Upon growth factor stimulation p85 binds through its SH2 domains to phospho-motifs of RTKs, relieving its inhibitory effect over p110 and mediating the recruitment of PI3K to the plasma membrane. The activated p110 subunit catalyses the conversion of phosphatidylinositol-4,5-bisphosphate to phosphatidylinositol-4,5-trisphosphate, which subsequently provides a docking site for the pleckstrin homology domain-containing proteins PDK1 and AKT [6]. The next step is a dual phosphorylation of AKT (on T308 and S473 residues), resulting in its activation and a subsequent intracellular cascade of phosphorylation of other proteins, including mammalian target of rapamycin (mTOR) [7]. The final functional outcome of this cascade of intracellular events is the induction of the multiple biologic effects of the PI3K/AKT/mTOR signaling pathway.

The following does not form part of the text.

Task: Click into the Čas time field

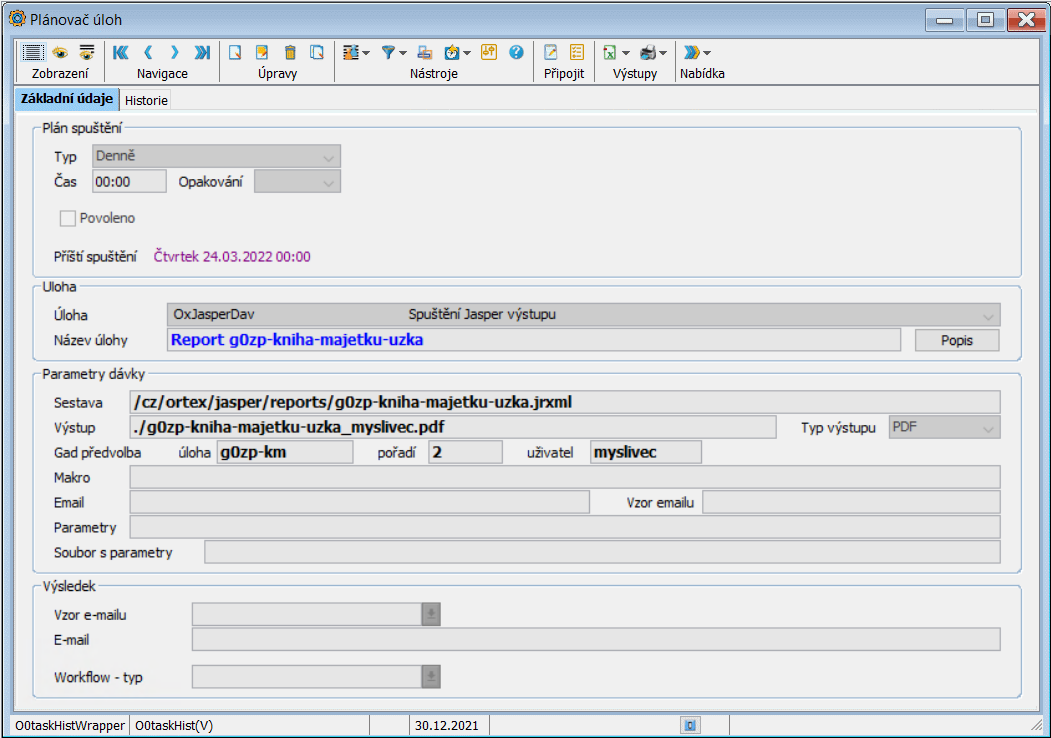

Activation of the PI3K/AKT/mTOR pathway has been demonstrated in all human cancers, with different aberrations variably affecting its different molecular components. In the setting of breast cancer, this represents the most commonly deregulated signaling pathway, with alterations that can be summarized as follows: i) overexpression of PI3K-activating RTKs; ii) inactivating events of negative PI3K pathway regulators (that is, phosphatase and tensin homologue (PTEN) and inositol polyphosphate 4-phosphatase type II); and iii) activating events of PI3K pathway components and/or positive regulators. Mutations of the PIK3CA gene, belonging to the third category, represent the most frequently reported molecular alterations of the PI3K signaling pathway in breast cancer.

Preclinical data

Oncogenicity of PIK3CAmutations

PIK3CA has been reported to be mutated frequently in human cancer, particularly in common cancer types such as breast, colorectal, endometrial and prostate [816]. This makes it an attractive target for therapeutic intervention. In the setting of breast cancer, PIK3CA mutations are extremely common, second only to TP53 mutations [1720]. The mutations display a non-random distribution, clustering within the helical domain (exon 9, commonly E542 and E545) and the kinase domain (exon 20, commonly H1047). When first reported, the presence of these ‘hotspot’ positions strongly implied that the mutant protein would be associated with increased kinase activity and oncogenic properties [21]. Such clustering of mutations in specific domains has been noted in other activating oncogenes, such as BRAF, RAS and EGFR. Interestingly, the non-class I PI3Ks have not been reported to be associated with oncogenic mutations.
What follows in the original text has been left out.